--- START ---

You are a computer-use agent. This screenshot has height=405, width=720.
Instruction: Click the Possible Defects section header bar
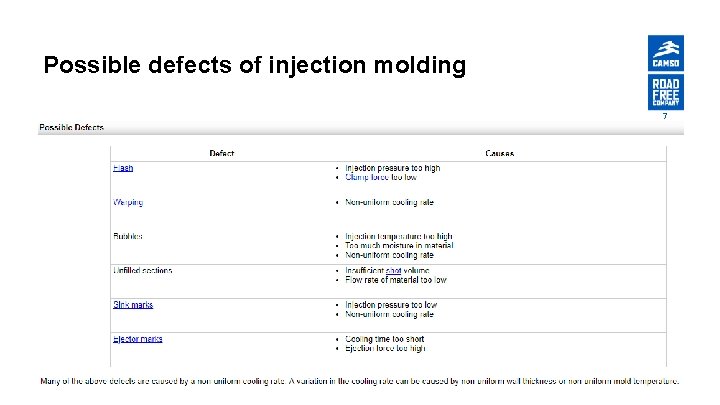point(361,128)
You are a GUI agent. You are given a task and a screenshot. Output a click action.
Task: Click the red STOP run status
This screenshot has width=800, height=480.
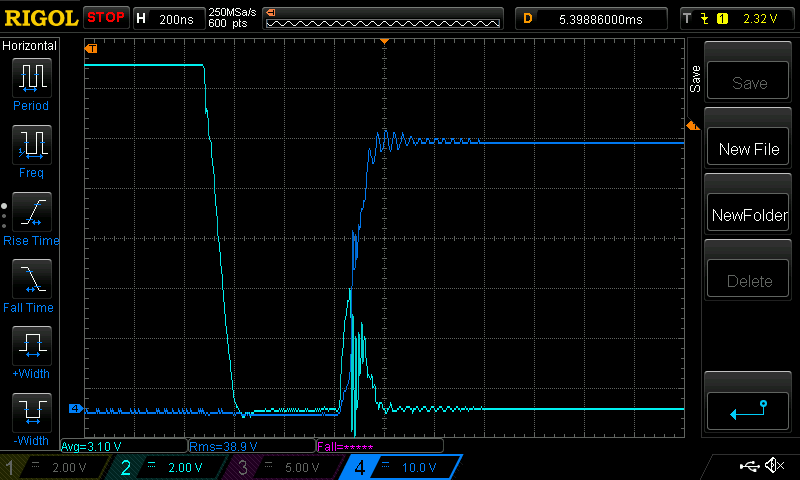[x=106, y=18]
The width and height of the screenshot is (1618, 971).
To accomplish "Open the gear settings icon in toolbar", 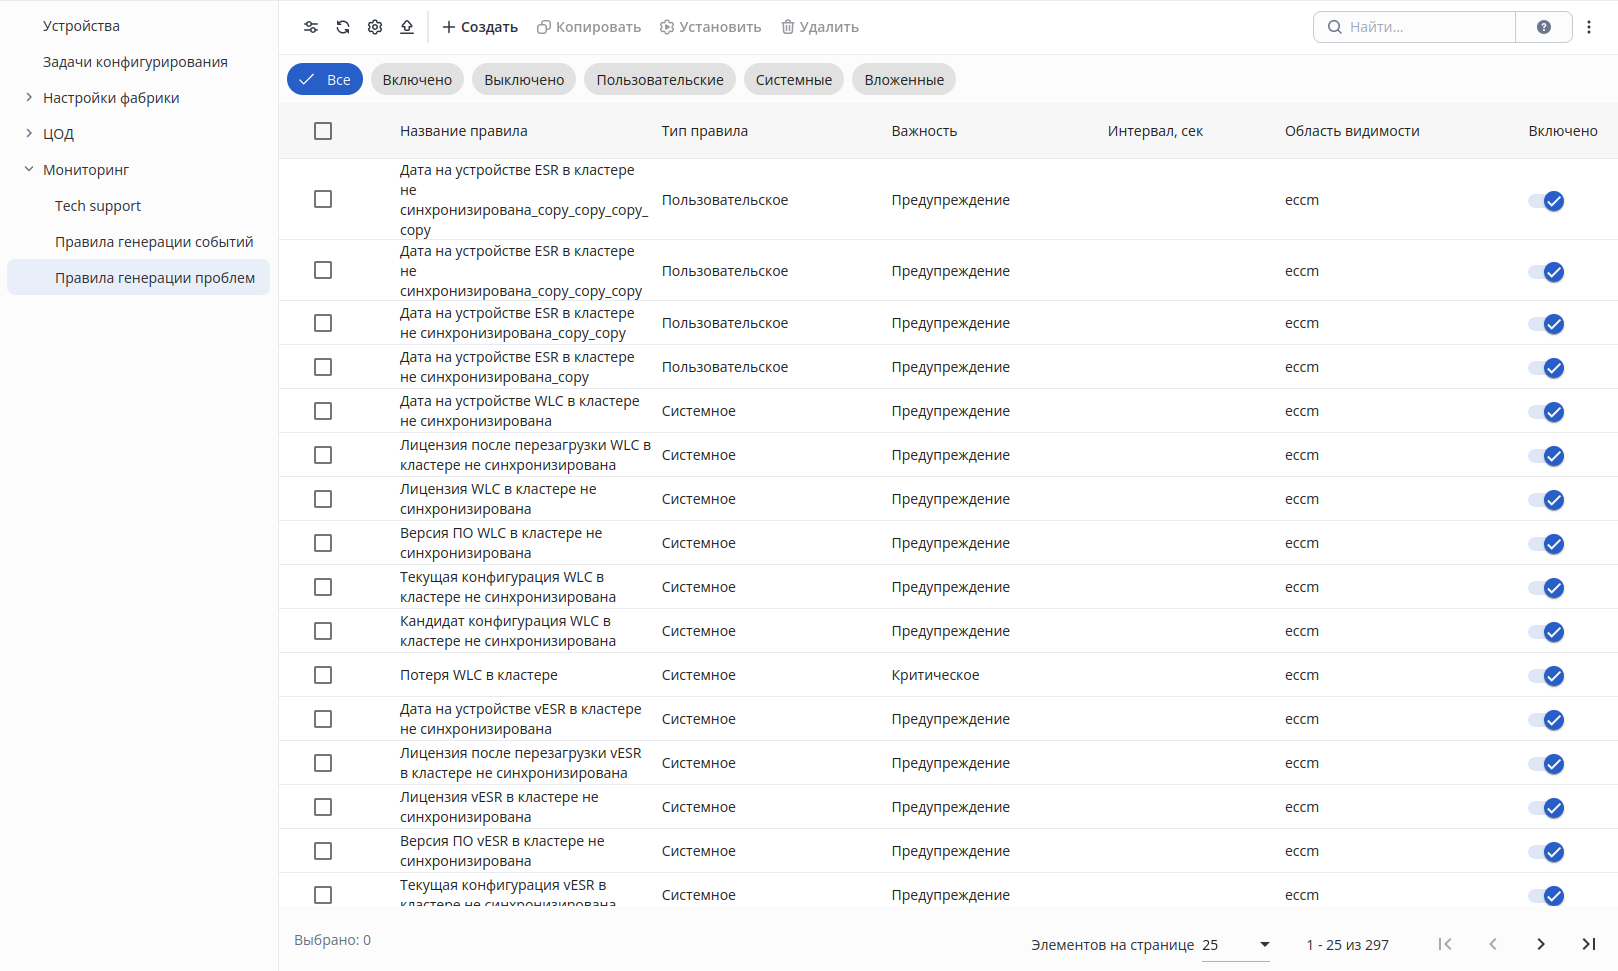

--- END ---

### WHAT TO DO
Leave the pictures out, then print every entry exactly as it reads.

### RESULT OF THE EXERCISE
You are a computer-use agent. This screenshot has height=405, width=720.
Instruction: Click the Possible Defects section header bar
point(361,128)
You are a GUI agent. You are given a task and a screenshot. Output a click action.
Task: Click the red STOP run status
This screenshot has width=800, height=480.
[x=106, y=18]
The width and height of the screenshot is (1618, 971).
To accomplish "Open the gear settings icon in toolbar", 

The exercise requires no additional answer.